# Questions about the New Jerusalem and Revelation



## Theoretical (Jan 6, 2007)

> 9Then came one of the seven angels who had the seven bowls full of the seven last plagues and spoke to me, saying, "Come, I will show you the Bride, the wife of the Lamb." 10And he carried me away in the Spirit to a great, high mountain, and showed me the holy city Jerusalem coming down out of heaven from God, 11having the glory of God, its radiance like a most rare jewel, like a jasper, clear as crystal. 12It had a great, high wall, with twelve gates, and at the gates twelve angels, and on the gates the names of the twelve tribes of the sons of Israel were inscribed-- 13on the east three gates, on the north three gates, on the south three gates, and on the west three gates. 14And the wall of the city had twelve foundations, and on them were the twelve names of the twelve apostles of the Lamb.
> 
> 15And the one who spoke with me had a measuring rod of gold to measure the city and its gates and walls. 16The city lies foursquare; its length the same as its width. And he measured the city with his rod, 12,000 stadia.[d] Its length and width and height are equal. 17He also measured its wall, 144 cubits[e] by human measurement, which is also an angel's measurement. 18The wall was built of jasper, while the city was pure gold, clear as glass. 19The foundations of the wall of the city were adorned with every kind of jewel. The first was jasper, the second sapphire, the third agate, the fourth emerald, 20the fifth onyx, the sixth carnelian, the seventh chrysolite, the eighth beryl, the ninth topaz, the tenth chrysoprase, the eleventh jacinth, the twelfth amethyst. 21And the twelve gates were twelve pearls, each of the gates made of a single pearl, and the street of the city was pure gold, transparent as glass.

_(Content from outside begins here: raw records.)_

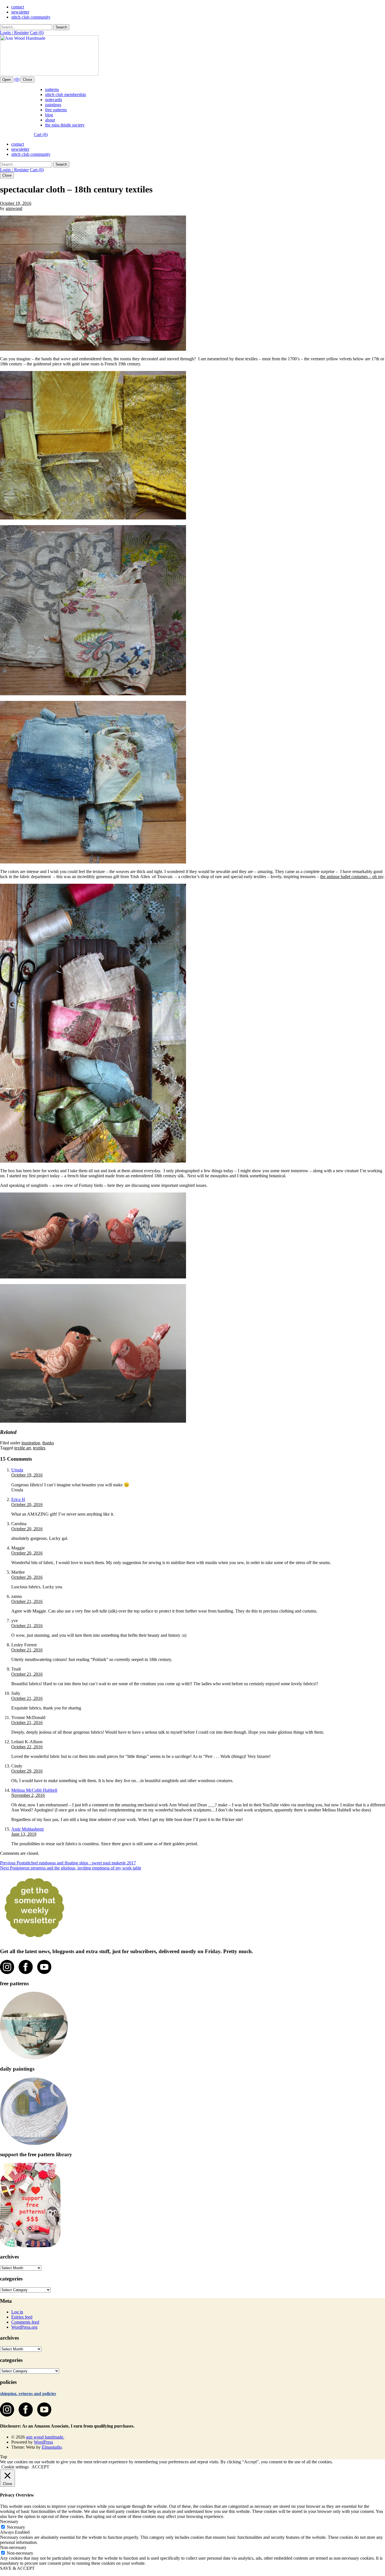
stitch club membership (65, 94)
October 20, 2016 (27, 1504)
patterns (52, 89)
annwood (14, 208)
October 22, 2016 (27, 1746)
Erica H (18, 1499)
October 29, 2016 (27, 1771)
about (50, 119)
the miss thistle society (65, 125)
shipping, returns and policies (28, 2393)
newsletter (20, 12)
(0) (16, 79)
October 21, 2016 (27, 1601)
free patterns (56, 109)
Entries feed (21, 2317)
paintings (53, 104)
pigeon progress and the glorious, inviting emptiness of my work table (70, 1868)
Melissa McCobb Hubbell (34, 1790)
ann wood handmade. (45, 2437)
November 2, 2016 (28, 1795)
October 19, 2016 (15, 203)
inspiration (30, 1442)
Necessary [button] (9, 2521)
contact (17, 7)
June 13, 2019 (23, 1834)
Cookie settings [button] (15, 2466)
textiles (39, 1447)
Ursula (17, 1469)
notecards (53, 99)
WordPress (43, 2442)
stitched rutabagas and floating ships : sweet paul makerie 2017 (68, 1862)
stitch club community (30, 17)
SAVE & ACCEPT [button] (17, 2568)
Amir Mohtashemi (27, 1829)
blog (49, 114)
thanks (48, 1442)
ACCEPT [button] (40, 2466)
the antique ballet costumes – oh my (351, 876)
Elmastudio (52, 2447)
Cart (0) (37, 32)
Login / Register (14, 32)
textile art (22, 1447)
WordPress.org (24, 2327)
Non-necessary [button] (13, 2547)
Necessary (16, 2527)
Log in (17, 2311)
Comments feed (25, 2322)
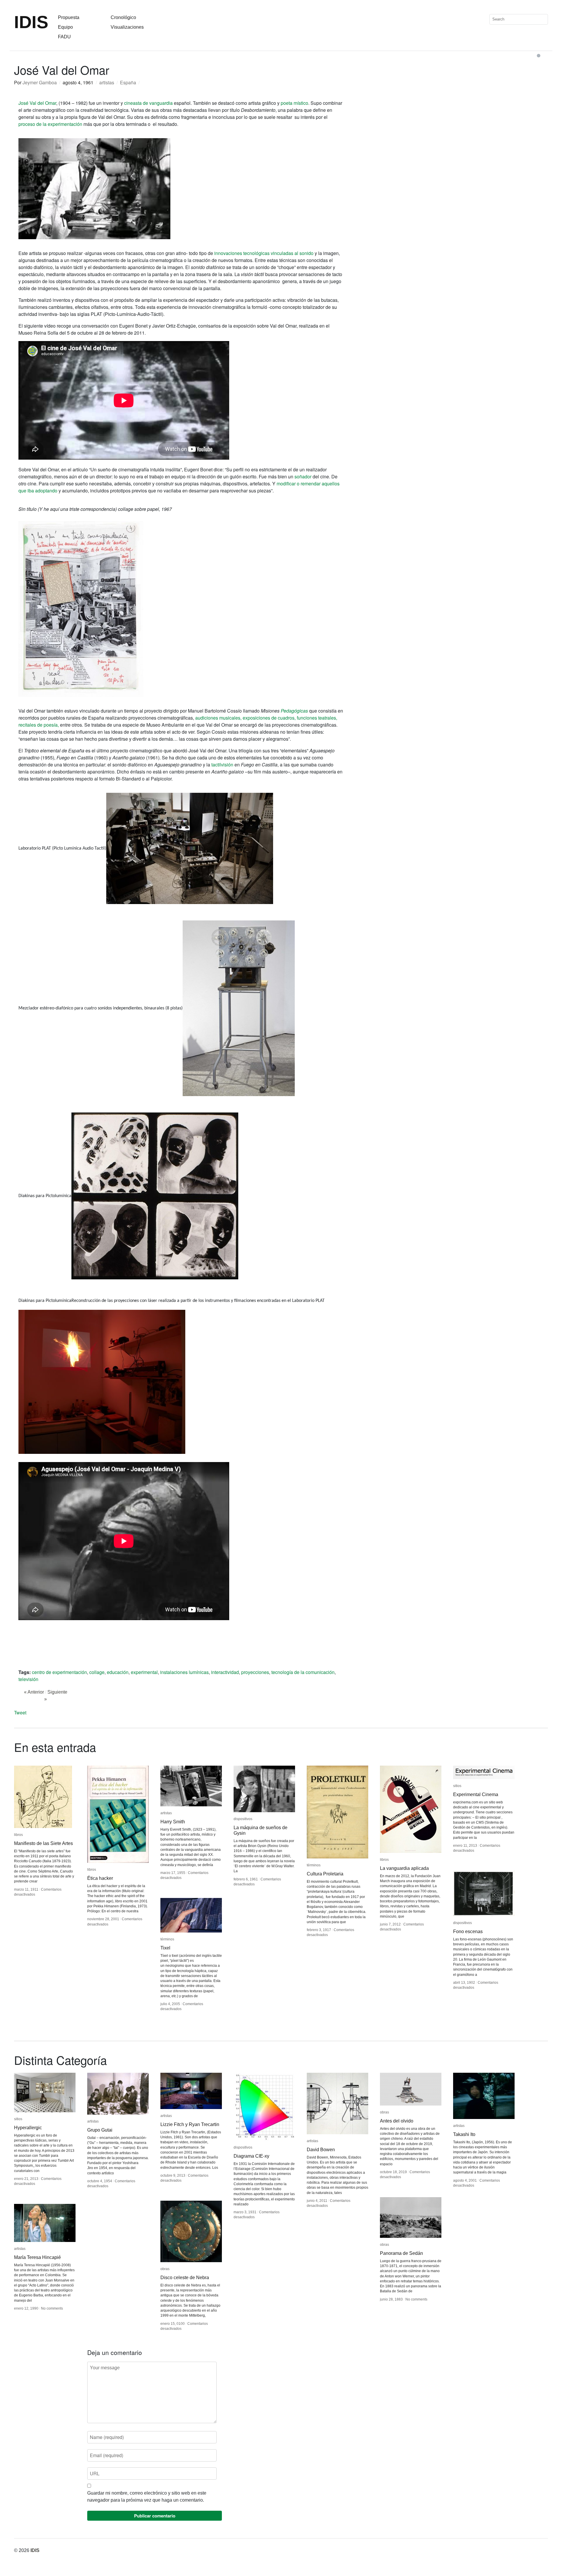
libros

 (Revelation 21:9-21 - ESV)

I've heard very mixed things about the importance of numerical usage in the Scriptures (3, 7, 10, 12, 40, etc...). More specifically, I'm really curious about whether there's any significance to the usage of 12,000 stadia (which I've seen means between 1300-1500 miles) on each side. What's the best way to address arguments against the Resurrection and New Heaven and New Earth on this basis?

Is there significance in it being 12,000 of these units, and 144 cubits high? What's a sound approach to this passage?


----------



## MW (Jan 6, 2007)

I take the key statement to be that the length and breadth and height are equal -- as with the holy of holies. Twelve is the number of the people of God, multiplied by a thousand, the heavenly number. This is the city of the heavenly people, and it is the very place where God manifests His holy presence. All of the other descriptions indicate permanence and blessedness in that presence.


----------



## Theoretical (Jan 6, 2007)

armourbearer said:


> I take the key statement to be that the length and breadth and height are equal -- as with the holy of holies. Twelve is the number of the people of God, multiplied by a thousand, the heavenly number. This is the city of the heavenly people, and it is the very place where God manifests His holy presence. All of the other descriptions indicate permanence and blessedness in that presence.


Thank you, Rev. Winzer. I still have just enough dispensationalist that still hasn't been hammered out fully to make me trip over passages like these. Oh well, I'm growing nonetheless and growing out of that mode of thought.


----------



## MW (Jan 6, 2007)

Blessings for the Lord's day, Scott.


----------